** Opening DATA block **

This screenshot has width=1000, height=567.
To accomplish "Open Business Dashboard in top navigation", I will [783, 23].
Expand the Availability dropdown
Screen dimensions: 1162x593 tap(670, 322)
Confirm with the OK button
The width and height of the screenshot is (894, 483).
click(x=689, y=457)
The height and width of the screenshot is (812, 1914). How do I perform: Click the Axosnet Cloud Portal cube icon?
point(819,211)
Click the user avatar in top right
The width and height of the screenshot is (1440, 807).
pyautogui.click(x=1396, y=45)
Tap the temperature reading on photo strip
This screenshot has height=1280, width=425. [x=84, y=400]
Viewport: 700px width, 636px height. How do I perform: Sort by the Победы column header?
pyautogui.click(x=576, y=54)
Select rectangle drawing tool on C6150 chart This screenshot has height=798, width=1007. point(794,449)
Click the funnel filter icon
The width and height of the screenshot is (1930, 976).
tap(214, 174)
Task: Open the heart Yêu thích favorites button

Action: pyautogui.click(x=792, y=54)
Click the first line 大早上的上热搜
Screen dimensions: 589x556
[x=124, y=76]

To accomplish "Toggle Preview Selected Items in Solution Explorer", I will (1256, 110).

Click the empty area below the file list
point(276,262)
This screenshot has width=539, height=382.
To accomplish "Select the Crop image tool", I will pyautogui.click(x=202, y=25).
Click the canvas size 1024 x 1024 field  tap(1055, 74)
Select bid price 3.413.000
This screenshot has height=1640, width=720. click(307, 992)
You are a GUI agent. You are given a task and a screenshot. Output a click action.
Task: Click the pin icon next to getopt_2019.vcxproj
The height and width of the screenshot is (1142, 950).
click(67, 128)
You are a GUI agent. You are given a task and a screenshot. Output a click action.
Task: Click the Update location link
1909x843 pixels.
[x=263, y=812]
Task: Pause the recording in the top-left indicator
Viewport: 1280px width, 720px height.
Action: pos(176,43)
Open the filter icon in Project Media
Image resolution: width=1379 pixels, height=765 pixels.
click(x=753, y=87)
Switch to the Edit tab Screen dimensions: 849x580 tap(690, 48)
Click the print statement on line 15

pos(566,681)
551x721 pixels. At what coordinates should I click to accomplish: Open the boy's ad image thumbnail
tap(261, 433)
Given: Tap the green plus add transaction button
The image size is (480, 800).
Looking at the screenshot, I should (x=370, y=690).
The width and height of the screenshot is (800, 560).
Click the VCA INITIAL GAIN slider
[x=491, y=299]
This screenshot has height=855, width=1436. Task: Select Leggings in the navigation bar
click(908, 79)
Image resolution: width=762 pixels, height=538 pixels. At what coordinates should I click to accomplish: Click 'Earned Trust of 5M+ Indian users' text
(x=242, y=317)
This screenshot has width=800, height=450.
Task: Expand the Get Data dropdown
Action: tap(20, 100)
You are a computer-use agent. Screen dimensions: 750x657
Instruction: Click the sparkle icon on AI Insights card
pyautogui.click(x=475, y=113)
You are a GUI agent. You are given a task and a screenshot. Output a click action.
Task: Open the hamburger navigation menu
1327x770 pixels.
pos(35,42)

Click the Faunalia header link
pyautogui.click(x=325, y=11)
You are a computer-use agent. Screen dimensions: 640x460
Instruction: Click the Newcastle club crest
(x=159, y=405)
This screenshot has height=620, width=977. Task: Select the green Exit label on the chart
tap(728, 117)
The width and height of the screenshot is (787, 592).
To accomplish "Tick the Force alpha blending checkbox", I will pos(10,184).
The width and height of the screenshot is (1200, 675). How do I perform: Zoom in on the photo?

** Closing DATA block **

• [WHAT YOU HAVE TO DO] Every line of the data above is to be copied out exactly.

• [TASK OUTPUT]
This screenshot has width=1000, height=567.
To accomplish "Open Business Dashboard in top navigation", I will [783, 23].
Expand the Availability dropdown
Screen dimensions: 1162x593 tap(670, 322)
Confirm with the OK button
The width and height of the screenshot is (894, 483).
click(x=689, y=457)
The height and width of the screenshot is (812, 1914). How do I perform: Click the Axosnet Cloud Portal cube icon?
point(819,211)
Click the user avatar in top right
The width and height of the screenshot is (1440, 807).
pyautogui.click(x=1396, y=45)
Tap the temperature reading on photo strip
This screenshot has height=1280, width=425. [x=84, y=400]
Viewport: 700px width, 636px height. How do I perform: Sort by the Победы column header?
pyautogui.click(x=576, y=54)
Select rectangle drawing tool on C6150 chart This screenshot has height=798, width=1007. point(794,449)
Click the funnel filter icon
The width and height of the screenshot is (1930, 976).
tap(214, 174)
Task: Open the heart Yêu thích favorites button

Action: pyautogui.click(x=792, y=54)
Click the first line 大早上的上热搜
Screen dimensions: 589x556
[x=124, y=76]

To accomplish "Toggle Preview Selected Items in Solution Explorer", I will (1256, 110).

Click the empty area below the file list
point(276,262)
This screenshot has width=539, height=382.
To accomplish "Select the Crop image tool", I will pyautogui.click(x=202, y=25).
Click the canvas size 1024 x 1024 field  tap(1055, 74)
Select bid price 3.413.000
This screenshot has height=1640, width=720. click(307, 992)
You are a GUI agent. You are given a task and a screenshot. Output a click action.
Task: Click the pin icon next to getopt_2019.vcxproj
The height and width of the screenshot is (1142, 950).
click(67, 128)
You are a GUI agent. You are given a task and a screenshot. Output a click action.
Task: Click the Update location link
1909x843 pixels.
[x=263, y=812]
Task: Pause the recording in the top-left indicator
Viewport: 1280px width, 720px height.
Action: pos(176,43)
Open the filter icon in Project Media
Image resolution: width=1379 pixels, height=765 pixels.
click(x=753, y=87)
Switch to the Edit tab Screen dimensions: 849x580 tap(690, 48)
Click the print statement on line 15

pos(566,681)
551x721 pixels. At what coordinates should I click to accomplish: Open the boy's ad image thumbnail
tap(261, 433)
Given: Tap the green plus add transaction button
The image size is (480, 800).
Looking at the screenshot, I should (x=370, y=690).
The width and height of the screenshot is (800, 560).
Click the VCA INITIAL GAIN slider
[x=491, y=299]
This screenshot has height=855, width=1436. Task: Select Leggings in the navigation bar
click(908, 79)
Image resolution: width=762 pixels, height=538 pixels. At what coordinates should I click to accomplish: Click 'Earned Trust of 5M+ Indian users' text
(x=242, y=317)
This screenshot has width=800, height=450.
Task: Expand the Get Data dropdown
Action: tap(20, 100)
You are a computer-use agent. Screen dimensions: 750x657
Instruction: Click the sparkle icon on AI Insights card
pyautogui.click(x=475, y=113)
You are a GUI agent. You are given a task and a screenshot. Output a click action.
Task: Open the hamburger navigation menu
1327x770 pixels.
pos(35,42)

Click the Faunalia header link
pyautogui.click(x=325, y=11)
You are a computer-use agent. Screen dimensions: 640x460
Instruction: Click the Newcastle club crest
(x=159, y=405)
This screenshot has height=620, width=977. Task: Select the green Exit label on the chart
tap(728, 117)
The width and height of the screenshot is (787, 592).
To accomplish "Tick the Force alpha blending checkbox", I will pos(10,184).
The width and height of the screenshot is (1200, 675). How do I perform: Zoom in on the photo?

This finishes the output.